### Task objective
Exact reproduction required: the lines below from the line with "burdensome (192, 372)" to the line with "[TikTok] (468, 2232)", both ends included, and no others.

### Information shown

==============================

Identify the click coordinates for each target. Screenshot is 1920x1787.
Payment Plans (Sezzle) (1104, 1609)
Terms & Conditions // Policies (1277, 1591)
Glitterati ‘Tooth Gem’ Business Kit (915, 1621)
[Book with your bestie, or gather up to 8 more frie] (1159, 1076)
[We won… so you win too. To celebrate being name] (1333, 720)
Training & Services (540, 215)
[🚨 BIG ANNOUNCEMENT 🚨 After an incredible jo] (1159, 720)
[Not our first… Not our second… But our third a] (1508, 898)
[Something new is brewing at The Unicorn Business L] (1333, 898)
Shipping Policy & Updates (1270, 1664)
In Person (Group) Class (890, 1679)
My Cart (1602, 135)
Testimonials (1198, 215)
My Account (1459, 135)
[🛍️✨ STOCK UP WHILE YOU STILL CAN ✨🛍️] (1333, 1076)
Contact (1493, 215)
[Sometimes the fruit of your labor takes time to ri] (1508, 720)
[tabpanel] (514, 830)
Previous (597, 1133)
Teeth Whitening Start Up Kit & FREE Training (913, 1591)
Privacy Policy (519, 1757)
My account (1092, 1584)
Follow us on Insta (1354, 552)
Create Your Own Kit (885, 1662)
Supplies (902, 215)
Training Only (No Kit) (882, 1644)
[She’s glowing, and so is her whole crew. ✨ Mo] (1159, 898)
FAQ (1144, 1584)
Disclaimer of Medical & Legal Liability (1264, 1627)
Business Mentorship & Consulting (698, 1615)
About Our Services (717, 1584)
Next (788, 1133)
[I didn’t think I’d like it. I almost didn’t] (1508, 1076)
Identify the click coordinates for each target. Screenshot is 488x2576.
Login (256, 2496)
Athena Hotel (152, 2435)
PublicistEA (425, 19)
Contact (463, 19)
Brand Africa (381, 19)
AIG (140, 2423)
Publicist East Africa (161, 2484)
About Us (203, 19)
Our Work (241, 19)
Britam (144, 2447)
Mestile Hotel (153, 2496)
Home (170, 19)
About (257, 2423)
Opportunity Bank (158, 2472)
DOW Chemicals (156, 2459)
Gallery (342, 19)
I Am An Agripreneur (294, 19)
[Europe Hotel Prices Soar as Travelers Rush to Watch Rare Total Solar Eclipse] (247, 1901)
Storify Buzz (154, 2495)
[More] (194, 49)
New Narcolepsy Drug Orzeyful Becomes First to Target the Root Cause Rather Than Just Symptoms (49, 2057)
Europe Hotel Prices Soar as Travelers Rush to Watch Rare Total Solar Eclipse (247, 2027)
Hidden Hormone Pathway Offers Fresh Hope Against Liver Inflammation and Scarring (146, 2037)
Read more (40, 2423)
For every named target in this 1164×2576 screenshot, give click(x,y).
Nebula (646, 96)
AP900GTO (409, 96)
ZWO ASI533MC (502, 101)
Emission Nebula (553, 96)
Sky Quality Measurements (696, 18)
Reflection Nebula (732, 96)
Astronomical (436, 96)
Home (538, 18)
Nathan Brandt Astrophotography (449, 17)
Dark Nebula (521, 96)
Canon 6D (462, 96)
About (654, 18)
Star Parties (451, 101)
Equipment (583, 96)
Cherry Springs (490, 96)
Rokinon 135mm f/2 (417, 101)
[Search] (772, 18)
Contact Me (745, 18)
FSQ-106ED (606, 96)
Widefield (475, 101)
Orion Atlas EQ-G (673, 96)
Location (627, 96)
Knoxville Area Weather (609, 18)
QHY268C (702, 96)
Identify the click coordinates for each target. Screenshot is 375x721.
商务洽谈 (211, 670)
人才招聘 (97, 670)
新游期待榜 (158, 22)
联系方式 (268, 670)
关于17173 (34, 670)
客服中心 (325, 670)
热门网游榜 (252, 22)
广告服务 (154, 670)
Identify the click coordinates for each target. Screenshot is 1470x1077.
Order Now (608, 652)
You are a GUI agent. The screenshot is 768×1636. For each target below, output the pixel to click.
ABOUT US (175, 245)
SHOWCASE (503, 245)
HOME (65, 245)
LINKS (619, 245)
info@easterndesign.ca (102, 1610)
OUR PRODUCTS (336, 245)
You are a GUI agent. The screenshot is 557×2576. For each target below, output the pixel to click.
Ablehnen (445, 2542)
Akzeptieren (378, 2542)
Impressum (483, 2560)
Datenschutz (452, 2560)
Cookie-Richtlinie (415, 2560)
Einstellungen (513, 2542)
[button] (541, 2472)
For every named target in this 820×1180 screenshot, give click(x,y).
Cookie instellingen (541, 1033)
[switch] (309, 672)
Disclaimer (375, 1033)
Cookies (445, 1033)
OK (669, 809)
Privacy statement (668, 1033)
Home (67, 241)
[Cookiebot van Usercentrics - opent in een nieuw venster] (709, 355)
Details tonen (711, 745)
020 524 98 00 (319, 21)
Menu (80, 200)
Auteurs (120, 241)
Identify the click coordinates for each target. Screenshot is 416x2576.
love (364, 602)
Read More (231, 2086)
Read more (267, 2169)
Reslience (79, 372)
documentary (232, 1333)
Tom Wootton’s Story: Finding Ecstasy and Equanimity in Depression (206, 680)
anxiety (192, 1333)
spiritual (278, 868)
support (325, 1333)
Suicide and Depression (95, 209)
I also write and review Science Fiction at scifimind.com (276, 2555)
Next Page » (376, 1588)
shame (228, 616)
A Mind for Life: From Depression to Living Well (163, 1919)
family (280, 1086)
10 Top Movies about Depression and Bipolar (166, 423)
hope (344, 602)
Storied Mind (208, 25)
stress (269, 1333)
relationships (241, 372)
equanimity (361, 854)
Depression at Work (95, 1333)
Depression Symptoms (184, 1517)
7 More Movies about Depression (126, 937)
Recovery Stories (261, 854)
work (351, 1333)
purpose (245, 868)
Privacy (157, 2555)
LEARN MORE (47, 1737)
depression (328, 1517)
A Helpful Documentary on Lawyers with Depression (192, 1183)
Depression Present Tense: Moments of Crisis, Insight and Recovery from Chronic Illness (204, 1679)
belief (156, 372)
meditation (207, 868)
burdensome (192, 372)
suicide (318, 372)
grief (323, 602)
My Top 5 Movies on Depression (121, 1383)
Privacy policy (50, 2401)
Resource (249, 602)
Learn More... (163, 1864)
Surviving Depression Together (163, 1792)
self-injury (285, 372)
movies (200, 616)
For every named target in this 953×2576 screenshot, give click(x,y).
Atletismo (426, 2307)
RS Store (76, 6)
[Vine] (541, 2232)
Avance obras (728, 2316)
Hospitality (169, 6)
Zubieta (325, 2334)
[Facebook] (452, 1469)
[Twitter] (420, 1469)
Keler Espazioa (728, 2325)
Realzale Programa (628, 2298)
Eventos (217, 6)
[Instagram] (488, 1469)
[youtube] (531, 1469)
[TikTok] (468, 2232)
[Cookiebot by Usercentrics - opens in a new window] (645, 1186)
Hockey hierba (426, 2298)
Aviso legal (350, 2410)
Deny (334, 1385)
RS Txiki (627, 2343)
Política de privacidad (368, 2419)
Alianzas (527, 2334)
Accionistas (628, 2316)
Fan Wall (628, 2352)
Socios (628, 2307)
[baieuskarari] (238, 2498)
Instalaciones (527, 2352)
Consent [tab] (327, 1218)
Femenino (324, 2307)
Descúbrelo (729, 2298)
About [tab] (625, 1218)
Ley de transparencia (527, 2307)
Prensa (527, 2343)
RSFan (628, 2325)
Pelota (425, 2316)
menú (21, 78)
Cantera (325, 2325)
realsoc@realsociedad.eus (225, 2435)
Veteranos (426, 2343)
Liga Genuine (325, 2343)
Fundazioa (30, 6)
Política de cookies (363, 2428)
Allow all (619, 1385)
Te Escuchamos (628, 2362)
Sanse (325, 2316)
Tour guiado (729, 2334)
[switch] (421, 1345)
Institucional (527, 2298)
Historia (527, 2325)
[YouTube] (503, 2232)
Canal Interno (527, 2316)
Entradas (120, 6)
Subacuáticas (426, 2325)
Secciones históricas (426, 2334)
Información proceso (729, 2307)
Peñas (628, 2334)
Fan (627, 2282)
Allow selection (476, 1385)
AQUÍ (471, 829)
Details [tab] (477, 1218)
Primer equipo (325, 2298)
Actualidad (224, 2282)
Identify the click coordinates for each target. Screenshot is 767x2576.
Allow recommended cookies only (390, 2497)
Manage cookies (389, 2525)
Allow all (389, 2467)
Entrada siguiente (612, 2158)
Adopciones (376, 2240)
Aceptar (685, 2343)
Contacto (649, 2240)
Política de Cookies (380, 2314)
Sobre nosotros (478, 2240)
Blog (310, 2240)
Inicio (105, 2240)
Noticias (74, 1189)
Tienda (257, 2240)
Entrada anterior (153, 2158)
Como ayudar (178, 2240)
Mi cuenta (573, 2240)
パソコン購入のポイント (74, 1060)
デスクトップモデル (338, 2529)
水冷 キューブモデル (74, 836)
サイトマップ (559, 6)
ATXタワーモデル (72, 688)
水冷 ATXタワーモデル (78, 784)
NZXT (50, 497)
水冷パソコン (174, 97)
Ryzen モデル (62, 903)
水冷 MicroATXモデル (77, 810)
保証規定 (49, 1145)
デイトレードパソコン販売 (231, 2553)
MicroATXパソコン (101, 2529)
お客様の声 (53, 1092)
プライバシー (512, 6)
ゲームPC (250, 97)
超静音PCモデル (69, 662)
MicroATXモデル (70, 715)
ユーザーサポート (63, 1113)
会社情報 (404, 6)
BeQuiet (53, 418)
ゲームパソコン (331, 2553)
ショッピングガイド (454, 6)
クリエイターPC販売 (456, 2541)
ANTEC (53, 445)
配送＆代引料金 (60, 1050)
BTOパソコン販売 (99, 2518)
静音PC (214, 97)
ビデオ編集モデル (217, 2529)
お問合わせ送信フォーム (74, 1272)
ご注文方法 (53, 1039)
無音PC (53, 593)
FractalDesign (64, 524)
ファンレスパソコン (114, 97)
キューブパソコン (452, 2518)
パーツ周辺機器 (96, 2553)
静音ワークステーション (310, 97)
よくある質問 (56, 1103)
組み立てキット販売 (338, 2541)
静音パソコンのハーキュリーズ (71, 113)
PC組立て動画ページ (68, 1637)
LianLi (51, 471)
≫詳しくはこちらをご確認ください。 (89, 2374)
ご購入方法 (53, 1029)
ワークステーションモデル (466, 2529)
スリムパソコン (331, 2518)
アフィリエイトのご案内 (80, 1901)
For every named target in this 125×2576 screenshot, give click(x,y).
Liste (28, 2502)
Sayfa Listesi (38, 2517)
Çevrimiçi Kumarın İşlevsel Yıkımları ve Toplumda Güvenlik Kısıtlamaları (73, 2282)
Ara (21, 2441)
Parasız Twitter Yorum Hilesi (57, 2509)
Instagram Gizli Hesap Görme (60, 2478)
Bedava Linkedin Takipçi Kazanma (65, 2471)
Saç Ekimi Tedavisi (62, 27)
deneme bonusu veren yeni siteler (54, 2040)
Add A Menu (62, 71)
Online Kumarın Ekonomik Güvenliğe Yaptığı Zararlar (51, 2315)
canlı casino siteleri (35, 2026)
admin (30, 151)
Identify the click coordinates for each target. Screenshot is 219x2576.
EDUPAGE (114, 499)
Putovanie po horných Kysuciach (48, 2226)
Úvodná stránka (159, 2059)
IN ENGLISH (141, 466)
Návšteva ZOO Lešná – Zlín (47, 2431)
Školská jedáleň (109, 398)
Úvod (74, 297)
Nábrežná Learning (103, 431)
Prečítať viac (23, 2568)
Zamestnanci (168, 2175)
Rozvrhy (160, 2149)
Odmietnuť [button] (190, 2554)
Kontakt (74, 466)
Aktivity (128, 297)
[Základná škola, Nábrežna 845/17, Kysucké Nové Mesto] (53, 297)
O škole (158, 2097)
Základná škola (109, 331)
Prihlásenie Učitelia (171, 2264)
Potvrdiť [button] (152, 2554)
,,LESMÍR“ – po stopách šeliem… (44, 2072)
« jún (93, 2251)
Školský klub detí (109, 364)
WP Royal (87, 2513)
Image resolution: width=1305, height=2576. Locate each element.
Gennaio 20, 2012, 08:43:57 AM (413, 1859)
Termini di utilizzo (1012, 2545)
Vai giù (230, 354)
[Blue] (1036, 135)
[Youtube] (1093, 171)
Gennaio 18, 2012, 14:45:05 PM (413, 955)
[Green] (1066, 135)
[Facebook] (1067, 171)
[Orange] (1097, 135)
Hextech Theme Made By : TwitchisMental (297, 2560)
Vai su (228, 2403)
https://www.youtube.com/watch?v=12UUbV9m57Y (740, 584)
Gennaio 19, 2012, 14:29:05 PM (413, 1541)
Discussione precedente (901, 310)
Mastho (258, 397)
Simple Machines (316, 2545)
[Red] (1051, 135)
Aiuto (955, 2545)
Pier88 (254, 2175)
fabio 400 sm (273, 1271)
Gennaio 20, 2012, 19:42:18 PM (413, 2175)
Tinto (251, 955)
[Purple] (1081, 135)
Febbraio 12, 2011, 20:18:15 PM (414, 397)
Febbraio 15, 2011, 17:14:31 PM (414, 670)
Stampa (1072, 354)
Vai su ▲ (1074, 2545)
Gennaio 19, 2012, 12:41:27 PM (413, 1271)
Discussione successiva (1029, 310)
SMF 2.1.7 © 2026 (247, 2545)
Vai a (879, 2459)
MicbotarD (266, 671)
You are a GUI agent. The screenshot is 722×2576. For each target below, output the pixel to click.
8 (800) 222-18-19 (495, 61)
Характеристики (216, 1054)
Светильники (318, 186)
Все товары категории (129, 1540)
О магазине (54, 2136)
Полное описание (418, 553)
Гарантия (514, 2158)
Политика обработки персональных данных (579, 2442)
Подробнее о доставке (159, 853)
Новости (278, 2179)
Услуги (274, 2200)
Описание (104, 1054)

==============================

### Output of the task
burdensome (192, 372)
suicide (318, 372)
grief (323, 602)
My Top 5 Movies on Depression (121, 1383)
Privacy policy (50, 2401)
Resource (249, 602)
Learn More... (163, 1864)
Surviving Depression Together (163, 1792)
self-injury (285, 372)
movies (200, 616)
For every named target in this 953×2576 screenshot, give click(x,y).
Atletismo (426, 2307)
RS Store (76, 6)
[Vine] (541, 2232)
Avance obras (728, 2316)
Hospitality (169, 6)
Zubieta (325, 2334)
[Facebook] (452, 1469)
[Twitter] (420, 1469)
Keler Espazioa (728, 2325)
Realzale Programa (628, 2298)
Eventos (217, 6)
[Instagram] (488, 1469)
[youtube] (531, 1469)
[TikTok] (468, 2232)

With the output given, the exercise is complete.